SETI on a Cosmic Scale!

Summary

Recognising that radio surveys targeting nearby stars are also sensitive to background cosmic objects, in particular galaxies, galaxy groups and galaxy clusters, Prof. Michael Garrett at the University of Manchester in the United Kingdom, collaborating with Berkeley SETI Director Dr. Andrew Siemion (who is also a Visiting Professor at Manchester) have been able to place new limits on the prevalence of very powerful transmitters in galaxies and other cosmic objects located outside of our own Milky Way.

They focused on previous observations made by the Green Bank Telescope looking at 469 Breakthrough Listen target fields that were located away from the obscuring gas and dust in the plane of our own Milky Way. In these fields they identify more than 140000 extragalactic systems, including various astrophysical exotica: interacting galaxies, various types of active galactic nuclei, radio galaxies, and several gravitational lens systems.

Although these systems are located many millions of light years away, if the strength of technosignatures follow an approximate power-law distribution (as transmitters here on Earth do), there might be a few rare but very bright signals that are detectable. Nearby galaxies, galaxy groups and galaxy clusters are a great place to look for these rare powerful signals, as these systems contain hundreds of billions of stars and many of these will host potentially habitable planets.
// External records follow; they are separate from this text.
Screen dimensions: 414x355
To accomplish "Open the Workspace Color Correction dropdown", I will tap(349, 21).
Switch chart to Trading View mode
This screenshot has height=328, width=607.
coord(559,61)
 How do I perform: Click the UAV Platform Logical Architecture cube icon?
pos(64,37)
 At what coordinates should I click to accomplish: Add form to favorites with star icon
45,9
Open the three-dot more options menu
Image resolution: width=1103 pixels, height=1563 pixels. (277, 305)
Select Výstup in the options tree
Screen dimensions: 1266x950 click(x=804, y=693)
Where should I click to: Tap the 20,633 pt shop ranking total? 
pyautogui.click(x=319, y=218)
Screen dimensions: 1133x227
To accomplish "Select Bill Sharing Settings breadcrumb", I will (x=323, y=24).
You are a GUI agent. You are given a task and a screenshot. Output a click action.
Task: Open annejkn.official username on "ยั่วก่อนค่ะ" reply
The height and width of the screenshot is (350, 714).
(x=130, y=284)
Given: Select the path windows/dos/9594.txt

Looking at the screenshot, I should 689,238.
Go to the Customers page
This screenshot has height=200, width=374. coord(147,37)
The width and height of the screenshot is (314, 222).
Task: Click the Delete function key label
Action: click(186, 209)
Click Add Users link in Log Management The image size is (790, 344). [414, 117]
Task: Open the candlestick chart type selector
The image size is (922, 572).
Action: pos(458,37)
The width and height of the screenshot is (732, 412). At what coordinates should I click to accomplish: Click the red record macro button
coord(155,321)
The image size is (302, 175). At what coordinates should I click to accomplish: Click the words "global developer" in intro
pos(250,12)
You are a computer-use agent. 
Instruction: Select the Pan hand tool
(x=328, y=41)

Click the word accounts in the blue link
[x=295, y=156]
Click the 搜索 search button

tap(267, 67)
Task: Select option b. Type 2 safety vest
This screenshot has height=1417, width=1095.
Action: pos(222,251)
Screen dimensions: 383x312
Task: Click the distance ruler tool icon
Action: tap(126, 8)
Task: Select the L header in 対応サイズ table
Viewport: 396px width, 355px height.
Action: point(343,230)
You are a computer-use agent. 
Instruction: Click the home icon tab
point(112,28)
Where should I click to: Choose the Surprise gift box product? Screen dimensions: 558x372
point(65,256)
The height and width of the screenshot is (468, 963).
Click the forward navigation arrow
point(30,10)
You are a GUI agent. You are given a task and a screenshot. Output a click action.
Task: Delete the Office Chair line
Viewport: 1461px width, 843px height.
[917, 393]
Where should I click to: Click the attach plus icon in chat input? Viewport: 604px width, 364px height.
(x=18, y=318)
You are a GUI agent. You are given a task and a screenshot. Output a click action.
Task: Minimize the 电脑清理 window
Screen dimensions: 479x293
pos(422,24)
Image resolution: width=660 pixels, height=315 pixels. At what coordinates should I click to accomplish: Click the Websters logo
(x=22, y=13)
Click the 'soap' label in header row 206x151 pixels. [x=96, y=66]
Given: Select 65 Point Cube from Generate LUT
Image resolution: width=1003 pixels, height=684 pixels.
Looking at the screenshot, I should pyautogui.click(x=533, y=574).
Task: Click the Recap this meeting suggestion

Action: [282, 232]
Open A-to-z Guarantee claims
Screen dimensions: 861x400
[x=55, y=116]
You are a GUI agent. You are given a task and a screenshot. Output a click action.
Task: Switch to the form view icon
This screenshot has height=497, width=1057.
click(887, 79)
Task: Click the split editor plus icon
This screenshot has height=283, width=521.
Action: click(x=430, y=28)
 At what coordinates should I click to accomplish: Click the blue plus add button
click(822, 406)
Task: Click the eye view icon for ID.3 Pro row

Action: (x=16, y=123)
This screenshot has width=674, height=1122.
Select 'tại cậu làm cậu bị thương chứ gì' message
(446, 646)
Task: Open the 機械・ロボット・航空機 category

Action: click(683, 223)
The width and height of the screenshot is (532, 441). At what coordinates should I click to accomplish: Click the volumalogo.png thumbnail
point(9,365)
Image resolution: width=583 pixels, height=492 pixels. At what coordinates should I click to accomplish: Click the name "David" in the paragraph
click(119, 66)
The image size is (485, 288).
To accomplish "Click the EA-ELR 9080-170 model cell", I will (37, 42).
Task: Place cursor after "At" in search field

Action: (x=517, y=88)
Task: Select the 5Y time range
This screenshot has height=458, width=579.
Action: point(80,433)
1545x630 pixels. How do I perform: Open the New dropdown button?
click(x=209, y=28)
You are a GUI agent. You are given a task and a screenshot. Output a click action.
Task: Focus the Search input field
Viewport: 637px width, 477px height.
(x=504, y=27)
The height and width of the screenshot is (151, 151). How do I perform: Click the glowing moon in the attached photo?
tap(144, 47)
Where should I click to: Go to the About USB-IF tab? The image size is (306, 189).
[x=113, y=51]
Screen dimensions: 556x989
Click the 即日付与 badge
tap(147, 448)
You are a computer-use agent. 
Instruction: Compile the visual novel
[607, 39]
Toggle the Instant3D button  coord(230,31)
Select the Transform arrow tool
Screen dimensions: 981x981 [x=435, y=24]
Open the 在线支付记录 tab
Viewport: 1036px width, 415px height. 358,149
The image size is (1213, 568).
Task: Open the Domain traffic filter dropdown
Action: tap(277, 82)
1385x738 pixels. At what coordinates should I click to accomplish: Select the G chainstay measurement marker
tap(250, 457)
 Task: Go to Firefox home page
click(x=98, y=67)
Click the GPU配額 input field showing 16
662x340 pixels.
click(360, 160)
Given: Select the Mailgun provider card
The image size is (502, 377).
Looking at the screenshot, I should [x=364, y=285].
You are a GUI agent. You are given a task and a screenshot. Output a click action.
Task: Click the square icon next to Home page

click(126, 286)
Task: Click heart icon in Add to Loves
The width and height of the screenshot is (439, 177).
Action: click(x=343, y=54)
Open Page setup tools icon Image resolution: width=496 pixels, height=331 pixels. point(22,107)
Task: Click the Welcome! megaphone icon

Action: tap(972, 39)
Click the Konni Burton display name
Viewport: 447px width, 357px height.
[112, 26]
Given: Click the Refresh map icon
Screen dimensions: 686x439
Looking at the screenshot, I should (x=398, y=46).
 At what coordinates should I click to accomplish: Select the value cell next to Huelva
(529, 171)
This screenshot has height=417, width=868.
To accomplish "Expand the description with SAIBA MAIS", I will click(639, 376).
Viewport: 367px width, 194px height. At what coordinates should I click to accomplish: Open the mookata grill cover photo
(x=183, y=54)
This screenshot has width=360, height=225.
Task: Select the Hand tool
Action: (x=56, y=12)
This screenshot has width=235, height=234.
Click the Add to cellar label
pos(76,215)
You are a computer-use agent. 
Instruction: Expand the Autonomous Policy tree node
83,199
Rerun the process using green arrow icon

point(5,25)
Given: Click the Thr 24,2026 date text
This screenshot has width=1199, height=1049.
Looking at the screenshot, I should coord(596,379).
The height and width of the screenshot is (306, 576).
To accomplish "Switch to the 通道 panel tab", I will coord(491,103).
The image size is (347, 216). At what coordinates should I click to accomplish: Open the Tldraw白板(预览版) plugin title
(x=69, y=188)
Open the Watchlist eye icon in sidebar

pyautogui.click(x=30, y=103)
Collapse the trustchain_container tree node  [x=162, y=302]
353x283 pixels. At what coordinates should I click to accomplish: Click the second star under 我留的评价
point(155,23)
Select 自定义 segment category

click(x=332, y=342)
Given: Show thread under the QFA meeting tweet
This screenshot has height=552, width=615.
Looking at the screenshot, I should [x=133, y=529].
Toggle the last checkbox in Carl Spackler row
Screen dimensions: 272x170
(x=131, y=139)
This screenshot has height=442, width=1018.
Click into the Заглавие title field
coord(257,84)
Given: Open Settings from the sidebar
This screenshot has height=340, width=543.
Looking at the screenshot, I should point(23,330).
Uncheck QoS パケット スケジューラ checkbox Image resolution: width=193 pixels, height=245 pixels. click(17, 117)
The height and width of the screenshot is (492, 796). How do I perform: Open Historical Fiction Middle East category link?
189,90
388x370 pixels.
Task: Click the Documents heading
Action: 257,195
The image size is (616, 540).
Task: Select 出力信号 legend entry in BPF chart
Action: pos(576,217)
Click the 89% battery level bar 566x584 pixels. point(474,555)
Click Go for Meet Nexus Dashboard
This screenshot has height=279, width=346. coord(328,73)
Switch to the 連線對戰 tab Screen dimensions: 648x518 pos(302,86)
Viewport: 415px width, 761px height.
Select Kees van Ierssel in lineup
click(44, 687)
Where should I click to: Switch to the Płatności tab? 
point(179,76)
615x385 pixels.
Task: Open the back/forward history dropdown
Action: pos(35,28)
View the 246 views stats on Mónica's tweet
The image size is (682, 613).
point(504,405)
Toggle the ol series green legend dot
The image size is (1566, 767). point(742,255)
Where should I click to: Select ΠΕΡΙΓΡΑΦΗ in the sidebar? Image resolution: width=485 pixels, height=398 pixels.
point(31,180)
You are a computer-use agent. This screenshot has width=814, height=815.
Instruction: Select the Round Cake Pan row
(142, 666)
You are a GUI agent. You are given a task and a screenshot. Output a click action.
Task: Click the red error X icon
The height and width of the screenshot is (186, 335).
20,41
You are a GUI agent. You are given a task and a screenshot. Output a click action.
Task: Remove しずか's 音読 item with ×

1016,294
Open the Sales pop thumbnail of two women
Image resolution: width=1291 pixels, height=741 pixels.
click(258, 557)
Since the original Breakthrough Listen surveys did not detect any technosignatures, Garrett & Siemion were able to place constraints on the luminosity function of potential extraterrestrial transmitters and limits on the prevalence of very powerful transmitters associated with the billions of stars comprising these systems have also been determined.

The paper, "Constraints on extragalactic transmitters via Breakthrough Listen observations of background sources", has been accepted for publication in Monthly Notices of the Royal Astronomical Society.


Figures


An optical colour image of the stellar field centred on a nearby star targeted by BL (HIP 71181, about 43 light years distant) showing the extent of the Green Bank Telescope beam circled in red. Members of a galaxy cluster 640 million lightyears distant are identified with the white circles. Yellow circles indicate cluster members outside the nominal sensitivity area of the Green Bank Telescope. Other indicated extragalactic objects include two quasi-stellar objects (QSOs) and an active galactic nuclei (AGN).
 


A plot of the transmission rate vs. pseudo-luminosity for this and other recent SETI results. The transmission rate is essentially a measure of how common radio technosignatures are, and the pseudo-luminosity is a measure of a given technosignature’s power. The gray line is defined by the two most constraining values - this work and that of Wlodarczyk-Sroka et al. (2020). Below the line, "terra incognita" is area of parameter space yet to be explored.